The odds are stacked against them. He is aware that no other Irish outfit has ever retrieved a tie from this position; it's this Dundalk group which came closer than anyone.
They travelled to Croatia two years ago trailing 2-0 from a first leg Europa League loss to Hadjuk Split at Oriel Park and they didn't even achieve their goal of scoring first. Hadjuk were 3-0 up on aggregate at the break but a pair of quick Dundalk strikes before the final 15 minutes set up a nervy ending.
That took Hadjuk by surprise. Legia are taking no chances this time around, however, with manager Besnik Hasi making it clear that they still have work to do to end a 21-year wait for Champions League football and secure a breakthrough which will move them to the next level in a league that is miles ahead of the League of Ireland in terms of infrastructure and resources.
Hasi made ten changes for a 3-1 loss at home to Arka Gdynia on Saturday. A repeat of that scoreline would be enough for Dundalk to progress, but he will roll the big guns out again.
When Kenny learned of Legia's team selection for that encounter, it told him everything he needed to know about their mindset even if comments from club officials in local media have planted the perception that they feel the hard work is done. "I think if they were complacent, they wouldn't have rested their whole team," he said. "I think their coach knows there was nothing in the game."
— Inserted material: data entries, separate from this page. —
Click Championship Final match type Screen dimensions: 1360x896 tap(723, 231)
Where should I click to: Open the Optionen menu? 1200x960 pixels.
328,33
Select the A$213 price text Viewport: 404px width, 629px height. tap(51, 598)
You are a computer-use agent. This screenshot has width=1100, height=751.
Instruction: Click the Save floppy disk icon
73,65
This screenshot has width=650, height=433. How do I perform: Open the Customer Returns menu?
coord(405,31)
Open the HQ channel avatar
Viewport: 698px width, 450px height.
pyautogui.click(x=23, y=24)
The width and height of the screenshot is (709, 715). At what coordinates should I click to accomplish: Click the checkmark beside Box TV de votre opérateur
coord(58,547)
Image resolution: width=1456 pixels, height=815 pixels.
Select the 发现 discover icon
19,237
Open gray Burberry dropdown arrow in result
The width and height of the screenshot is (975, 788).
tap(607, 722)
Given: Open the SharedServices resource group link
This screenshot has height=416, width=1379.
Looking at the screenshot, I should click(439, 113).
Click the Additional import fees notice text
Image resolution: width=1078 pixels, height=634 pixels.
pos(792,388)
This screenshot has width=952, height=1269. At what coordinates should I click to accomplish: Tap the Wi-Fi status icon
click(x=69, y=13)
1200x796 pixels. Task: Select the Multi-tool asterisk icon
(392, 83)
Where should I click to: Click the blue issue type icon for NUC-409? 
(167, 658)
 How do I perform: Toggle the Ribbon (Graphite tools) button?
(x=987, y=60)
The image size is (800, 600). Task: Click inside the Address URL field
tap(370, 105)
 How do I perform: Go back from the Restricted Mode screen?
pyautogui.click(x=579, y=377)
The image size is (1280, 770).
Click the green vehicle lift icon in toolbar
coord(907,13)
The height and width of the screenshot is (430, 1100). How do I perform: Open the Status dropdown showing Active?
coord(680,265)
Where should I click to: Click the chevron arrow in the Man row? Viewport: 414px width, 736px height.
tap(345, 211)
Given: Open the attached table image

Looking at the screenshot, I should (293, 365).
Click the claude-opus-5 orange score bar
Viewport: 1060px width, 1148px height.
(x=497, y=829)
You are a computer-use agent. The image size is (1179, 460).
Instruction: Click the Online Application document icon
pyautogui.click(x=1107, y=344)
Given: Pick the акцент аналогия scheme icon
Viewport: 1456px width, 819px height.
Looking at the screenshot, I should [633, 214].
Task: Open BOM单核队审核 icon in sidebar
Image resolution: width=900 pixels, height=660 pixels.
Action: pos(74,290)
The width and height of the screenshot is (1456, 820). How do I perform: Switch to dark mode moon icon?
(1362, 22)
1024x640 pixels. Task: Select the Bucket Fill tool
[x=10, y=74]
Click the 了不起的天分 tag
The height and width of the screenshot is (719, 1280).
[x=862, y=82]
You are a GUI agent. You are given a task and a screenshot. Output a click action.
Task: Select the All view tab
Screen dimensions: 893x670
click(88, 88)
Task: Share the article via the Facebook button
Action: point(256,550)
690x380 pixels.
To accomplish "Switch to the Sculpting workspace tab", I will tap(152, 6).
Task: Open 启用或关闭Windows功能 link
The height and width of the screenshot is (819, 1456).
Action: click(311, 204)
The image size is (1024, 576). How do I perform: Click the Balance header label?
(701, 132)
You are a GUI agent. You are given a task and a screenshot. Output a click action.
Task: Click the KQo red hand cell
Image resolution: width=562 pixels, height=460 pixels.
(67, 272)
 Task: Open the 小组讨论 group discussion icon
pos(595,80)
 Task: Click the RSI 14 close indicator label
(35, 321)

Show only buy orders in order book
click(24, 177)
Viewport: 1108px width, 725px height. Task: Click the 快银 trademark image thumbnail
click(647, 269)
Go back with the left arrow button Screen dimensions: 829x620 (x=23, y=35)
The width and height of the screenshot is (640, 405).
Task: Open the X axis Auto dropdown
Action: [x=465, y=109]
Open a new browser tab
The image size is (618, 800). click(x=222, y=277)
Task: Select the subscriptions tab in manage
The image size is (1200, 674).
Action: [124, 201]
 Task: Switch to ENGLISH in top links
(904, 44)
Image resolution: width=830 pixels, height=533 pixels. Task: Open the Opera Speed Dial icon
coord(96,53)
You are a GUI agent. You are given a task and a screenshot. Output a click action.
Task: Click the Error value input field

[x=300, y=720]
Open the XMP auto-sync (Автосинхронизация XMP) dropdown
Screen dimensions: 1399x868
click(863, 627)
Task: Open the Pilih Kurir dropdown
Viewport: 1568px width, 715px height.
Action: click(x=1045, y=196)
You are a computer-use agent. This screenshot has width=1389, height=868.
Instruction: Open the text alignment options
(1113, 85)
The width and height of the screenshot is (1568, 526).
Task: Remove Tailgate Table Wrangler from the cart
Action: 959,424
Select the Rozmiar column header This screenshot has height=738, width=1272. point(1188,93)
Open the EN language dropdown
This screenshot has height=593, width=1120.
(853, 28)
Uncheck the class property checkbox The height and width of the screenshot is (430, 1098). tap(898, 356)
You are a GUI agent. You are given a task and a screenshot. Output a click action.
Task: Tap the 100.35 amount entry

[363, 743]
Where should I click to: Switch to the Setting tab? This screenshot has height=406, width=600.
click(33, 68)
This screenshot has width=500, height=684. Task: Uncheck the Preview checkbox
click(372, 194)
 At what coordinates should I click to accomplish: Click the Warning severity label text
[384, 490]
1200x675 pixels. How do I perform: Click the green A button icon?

A nation expects progression with a capacity crowd of 31,000 expected in the Polish Army Stadium. Legia will be urged to take control early and remove suspense from a major occasion in their centenary year.
"When I visited here recently, there was a sense this was their coronation," explained Kenny, "Their league form is irrelevant. The total focus is on this.
"They replaced their manager, who won the league last year, because they want to get into the Champions League. It's their big day."
The visitors will have to use their European experience to withstand that pressure and the unavailability of the composed Stephen O'Donnell due to suspension is a major setback.
Ciaran Kilduff is also out after picking up an injury in training on Saturday which has really frustrated Kenny. David McMillan is the only senior striker available.
Clever use of the squad has helped the Lilywhites through two rounds but Kenny may not be able to hold too many bullets in reserve. Ronan Finn and Robbie Benson are vying to fill O'Donnell's role.
Whatever happens, this week will end for Dundalk on a high with a draw for group stage football that will keep them occupied until December.
They are refusing to contemplate the Europa League options when they still have an outside chance to dine at the top table. It would be a surprise if they went down quietly.